In England, on the other hand, this theory that the Americans were subject to the king's authority but not to that of parliament naturally became unintelligible after the king himself had become virtually subject to parliament.[7] The Stuart kings might call themselves kings by the grace of God, but since 1688 the sovereigns of Great Britain owe their seat upon the throne to an act of parliament.

[Footnote 7: In England there grew up the theory of the imperial supremacy of parliament.]

To suppose that the king's American subjects were not amenable to the authority of parliament seemed like supposing that a stream could rise higher than its source. Besides, after 1700 the British empire began to expand in all parts of the world, and the business of parliament became more and more imperial. It could make laws for the East India Company; why not, then, for the Company of Massachusetts Bay?

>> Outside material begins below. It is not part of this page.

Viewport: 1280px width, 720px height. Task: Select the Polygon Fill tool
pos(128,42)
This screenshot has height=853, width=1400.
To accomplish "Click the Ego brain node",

[Sidenote: Conflict between the British and the American theories was precipitated by George III.] Thus the American theory of the situation was irreconcilable with the British theory, and when parliament in 1765, with no unfriendly purpose, began laying taxes upon the Americans, thus invading the province of the colonial legislatures, the Americans refused to submit. The ensuing quarrel might doubtless have been peacefully adjusted, had not the king, George III., happened to be entertaining political schemes which were threatened with ruin if the Americans should get a fair hearing for their side of the case.[8] Thus political intrigue came in to make the situation hopeless. When a state of things arises, with which men's established methods of civil government are incompetent to deal, men fall back upon the primitive method which was in vogue before civil government began to exist. They fight it out; and so we had our Revolutionary War, and became separated politically from Great Britain. It is worthy of note, in this connection, that the last act of parliament, which brought matters to a crisis, was the so-called Regulating Act of April, 1774, the purpose of which was to change the government of Massachusetts. This act provided that members of the council should be appointed by the royal governor, that they should be paid by the crown and thus be kept subservient to it, that the principal executive and judicial officers should be likewise paid by the crown, and that town-meetings should be prohibited except for the sole purpose of electing town officers. Other unwarrantable acts were passed at the same time, but this was the worst. Troops were sent over to aid in enforcing this act, the people of Massachusetts refused to recognize its validity, and out of this political situation came the battles of Lexington and Bunker Hill.